ECLI:NL:RBLIM:2024:3885

Rechtbank Limburg

Datum uitspraak
28 juni 2024
Publicatiedatum
28 juni 2024
Zaaknummer
03/120694-22, 09/306618-19 (tul)
Instantie
Rechtbank Limburg
Type
Uitspraak
Rechtsgebied
Strafrecht
Procedures
  • Eerste aanleg - meervoudig
Vindplaatsen
  • Rechtspraak.nl
AI samenvatting door LexboostAutomatisch gegenereerd

Vrijspraak van mensenhandel (seksuele uitbuiting) in de zaak tegen verdachte

Op 28 juni 2024 heeft de Rechtbank Limburg in Maastricht uitspraak gedaan in een strafzaak tegen een verdachte die beschuldigd werd van mensenhandel, specifiek seksuele uitbuiting.
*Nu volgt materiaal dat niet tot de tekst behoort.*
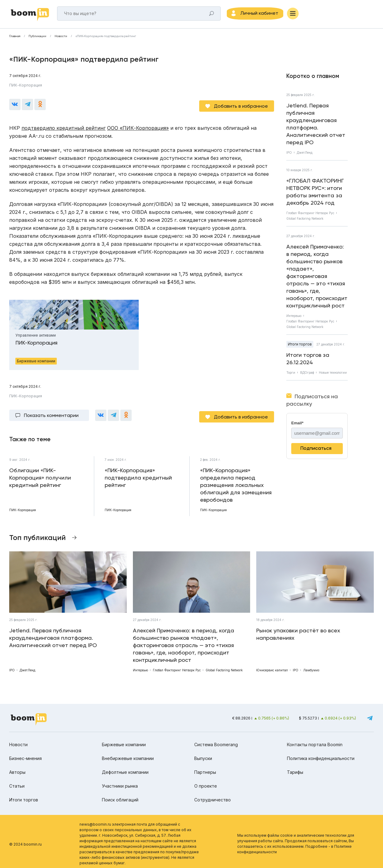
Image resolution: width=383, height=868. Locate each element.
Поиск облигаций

De verdachte, geboren in 1966 op de Nederlandse Antillen, werd bijgestaan door advocaat mr. F.A. Dronkers. De zaak werd inhoudelijk behandeld op 27 en 28 mei 2024, waarbij de verdachte en zijn raadsman aanwezig waren. De officier van justitie stelde dat het tenlastegelegde feit wettig en overtuigend bewezen kon worden, met steun van verklaringen van het slachtoffer en bewijs uit de telefoon van een medeverdachte. De verdediging voerde aan dat de verdachte niet op de hoogte was van de uitbuitingssituatie van het slachtoffer en dat hij slechts hand- en spandiensten had verleend aan de medeverdachten.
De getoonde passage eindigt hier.